Blast Off's transformation is pretty straightforward. The hinged back plate
may be a little reluctant to unclip at first, so just work with it carefully
and slowly until it opens. After that it should be a lot more smooth. The only
other word of advice is to mind the hips and make sure the joints are both
arranged correctly or else you'll never get the aft section together
Where Blast Off truly shines is in the vehicle mode. Well, shines is not really the right word what with it being all dark and night-time colors, but it's certainly the strength of this toy. And I'll tell you, from the moment the press photos were released just before Toy Fair, this has reminded me strongly of some existing ship design, but in all these months I have never been able to place it. It's driving me just a little bit nuts. Whatever it may resemble, it's plainly a sci-fi take on a space shuttle, but besides the most elementary of shapes it goes far off the mark in design. The bulbous aft section gives the impression of a massive drive system, while the comparatively narrow forward half gives it a feel more like a space fighter than a bus in space. (public transportation was always Astrotrain's job anyway) What I really enjoy in the appearance of the vehicle mode is that it has the impression of many overlapping panels and irregularities to look alien, but it's also styled in such a way that it comes across a little like an Original Trilogy Star Wars ship. I'm sure there's a generally accepted term for that, but in this case I'll just call it "antique futuristic", not to be confused with retro futuristic, of course.
Blast Off comes together solidly in vehicle mode, with only minor points of
instability. The cockpit section can rotate freely on a joint meant for the
combined mode, and the winglets in back don't lock especially securely in
place. But in that case, their range of easy movement is only just enough to
misalign them from the fuselage a bit, rather than able to be accidentally
knocked completely out of place. As I said, these are minor points, only
brought up to illustrate how well the vehicle mode has turned out.
Blast Off's cannons are probably my second-favorite weapon out of the whole set. They're plainly inspired by G1 Blast Off's cannons, but thoroughly updated to be spacier and to take the place of what was once a separate handgun. They're great in vehicle mode mounted to the aft section as big cannons, and something I like a lot is that depending which of two places you attach them, they can stay on the toy all the way through transformation and serve as mounted arm cannons. Or if you prefer them hand held, they can do that too, provided you use the side pegs. The ones that look like they should be the pistol grips are a little too thick to fit the hands on my example of the toy.

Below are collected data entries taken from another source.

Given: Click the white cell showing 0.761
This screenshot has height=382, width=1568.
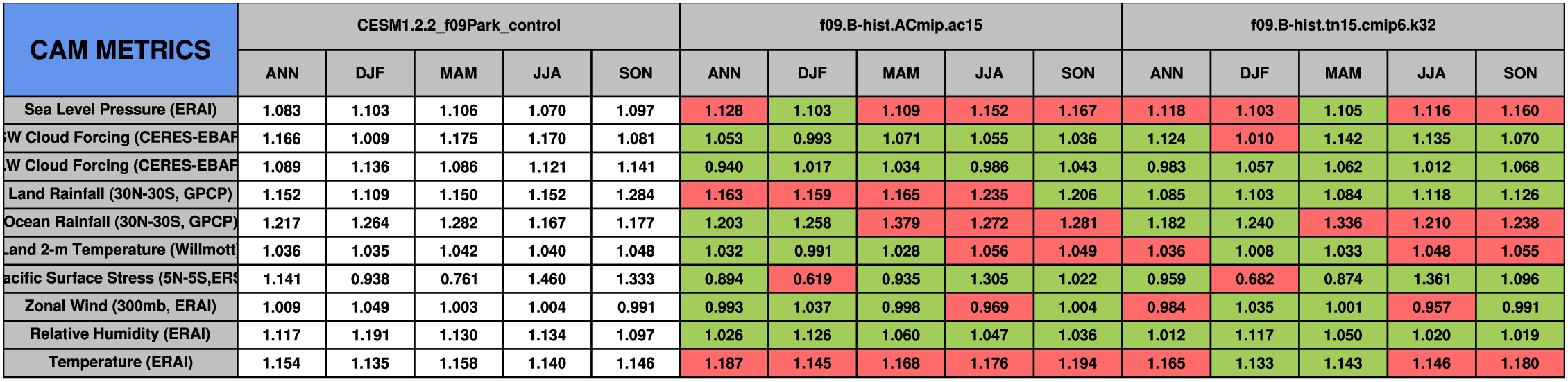Looking at the screenshot, I should [458, 279].
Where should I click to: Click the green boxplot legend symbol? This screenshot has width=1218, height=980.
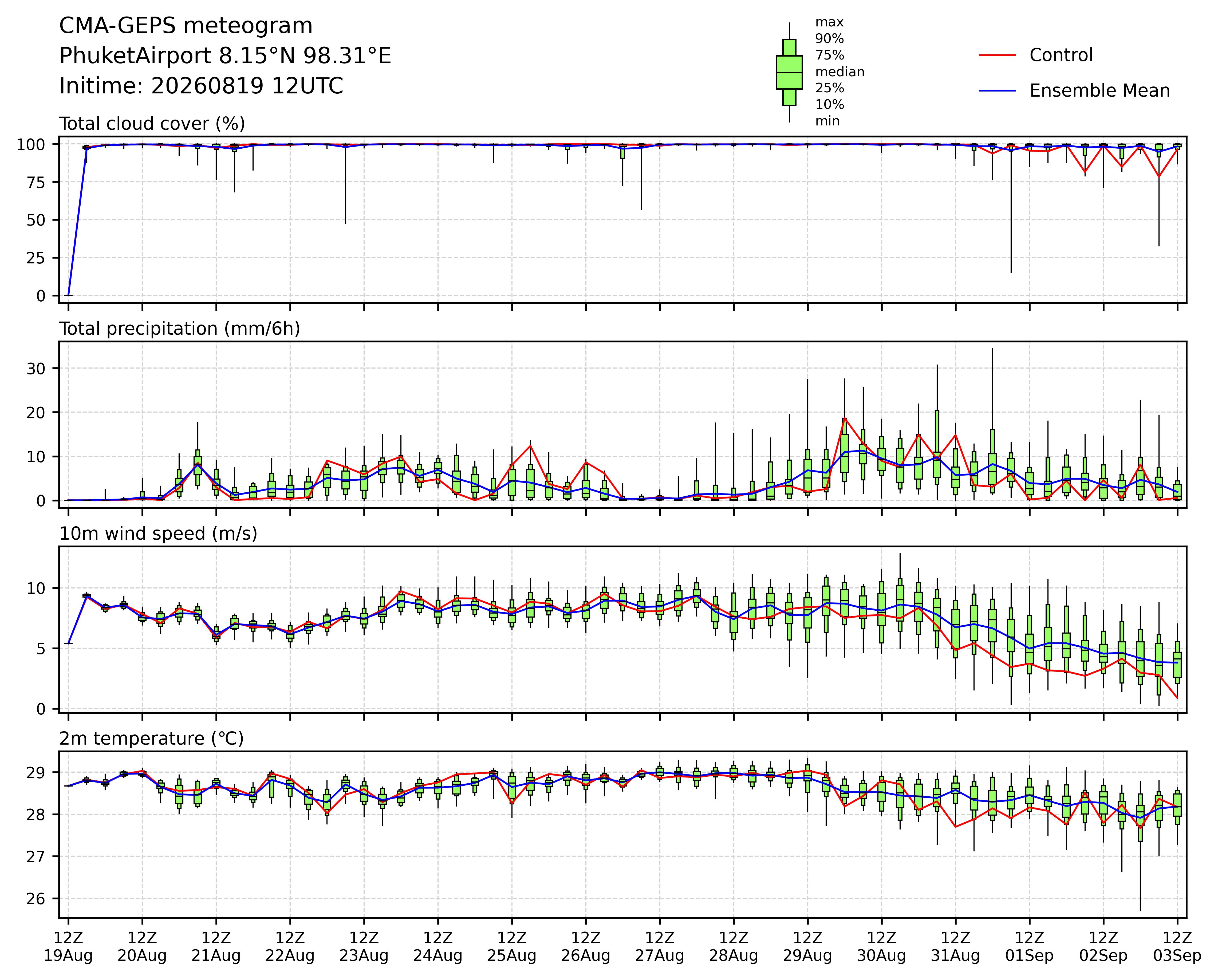[x=789, y=72]
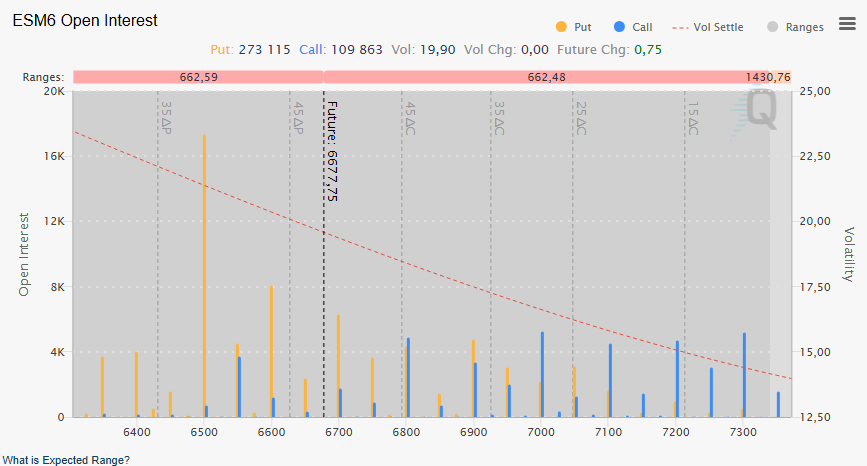Open the chart hamburger menu

click(846, 25)
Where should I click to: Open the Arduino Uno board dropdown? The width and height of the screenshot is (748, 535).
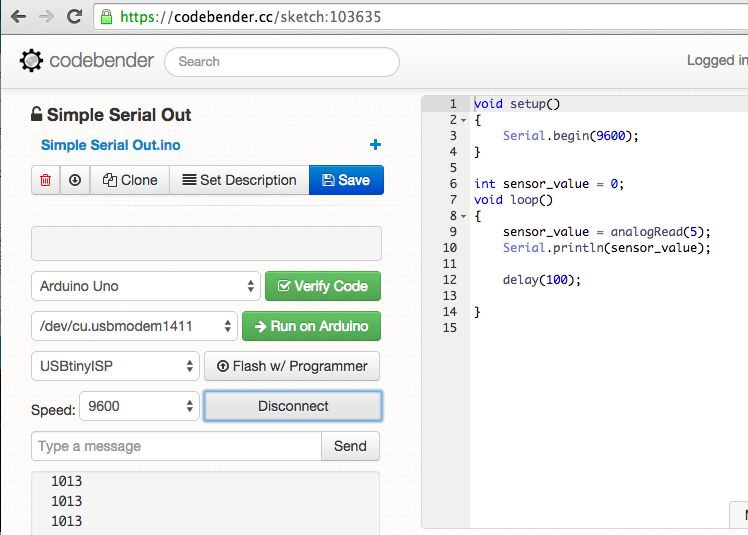point(146,286)
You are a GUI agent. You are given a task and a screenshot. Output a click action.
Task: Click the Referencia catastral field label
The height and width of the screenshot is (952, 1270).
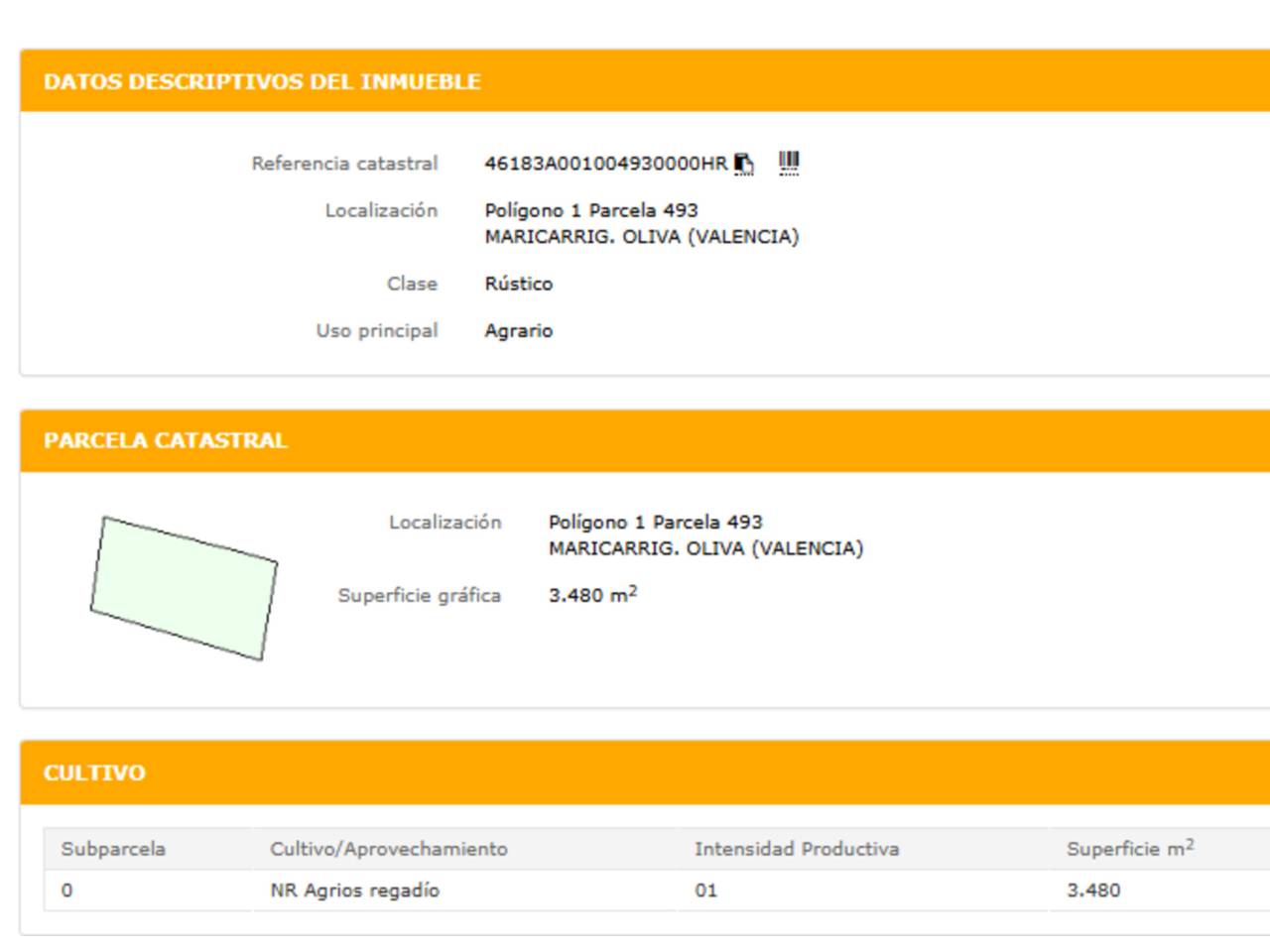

Blast Off had the makings of an anomaly by being a good toy from a combiner set just on its own merits. The vehicle is fantastic, and the robot is at least superficially uncompromised for the tasks set before it. But dig in a little more and the flawed arm jointing reveals itself and you're snapped back to the reality. It's a shame Blast Off couldn't have broken away from the team more fully, as the vehicle mode is great enough that I wouldn't have minded seeing a fleet of them in various colors independent from the other Combaticon molds.
But hey, it got close, and that's worth some points. I'll go ahead and spoil upcoming reviews and just say Blast Off is the strongest individual among the five in overall terms. And if you get the regular retail version, it's also kind of pretty. Blast Off is Very Good on the Figurereviews.com Non-Numeric Rating, and while the conventional approach is to get Swindle if you only buy one Combaticon, Blast Off should definitely be considered as a sole representative. One choice is based on strength of character, while the other is the quality of the toy you'll be paying for. Choose accordingly.